* _Required work_
Copy out exactly, and only, the lines from the one containing "Task: Open external" through the end of the entries. No pictures.

* _Available data_
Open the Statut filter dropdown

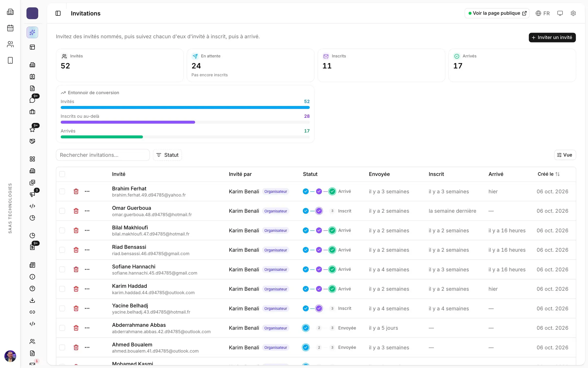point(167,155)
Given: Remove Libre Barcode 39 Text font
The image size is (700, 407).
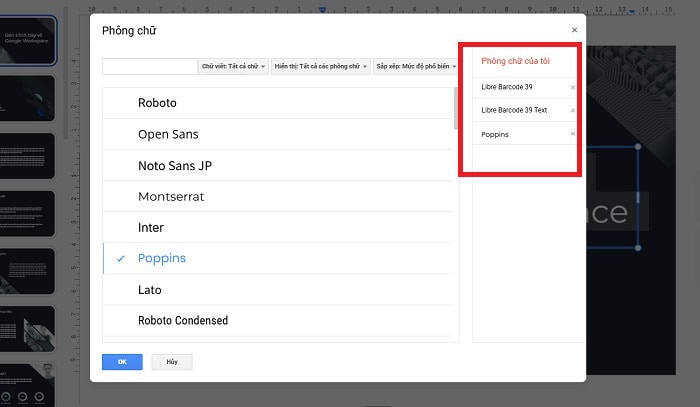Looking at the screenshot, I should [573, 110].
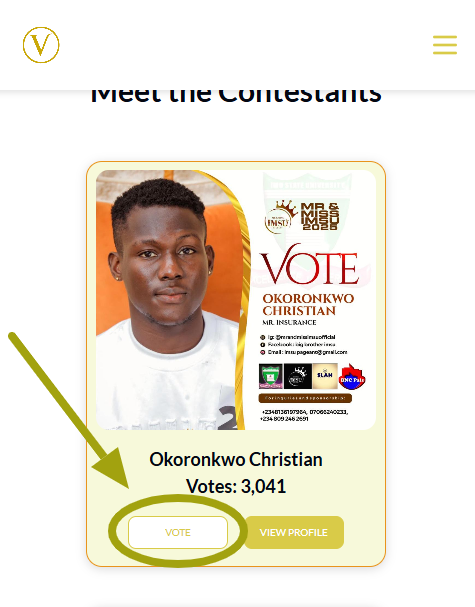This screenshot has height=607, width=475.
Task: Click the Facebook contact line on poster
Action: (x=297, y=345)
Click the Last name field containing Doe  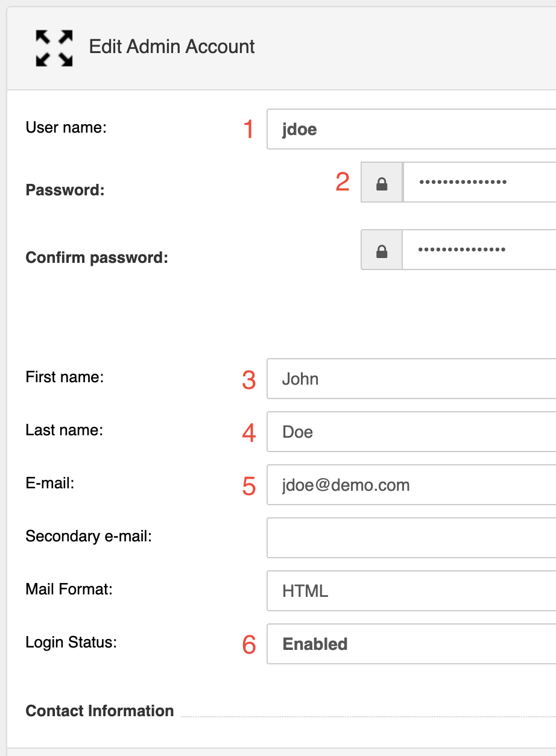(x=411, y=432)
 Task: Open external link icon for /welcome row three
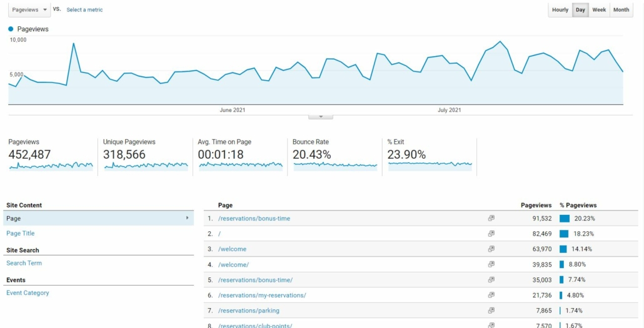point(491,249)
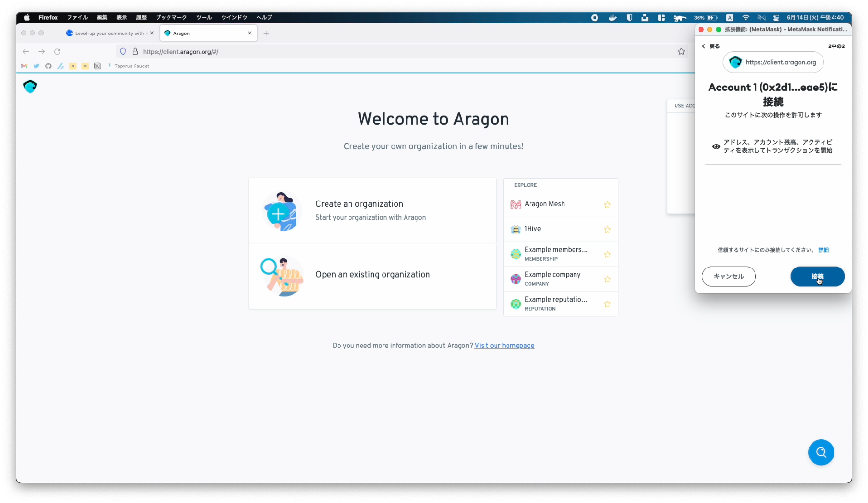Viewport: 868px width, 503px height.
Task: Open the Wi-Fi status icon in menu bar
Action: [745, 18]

* _Problem solution_
 Task: Open external link icon for /welcome row three
point(491,249)
Viewport: 868px width, 503px height.
Task: Open the Wi-Fi status icon in menu bar
Action: [745, 18]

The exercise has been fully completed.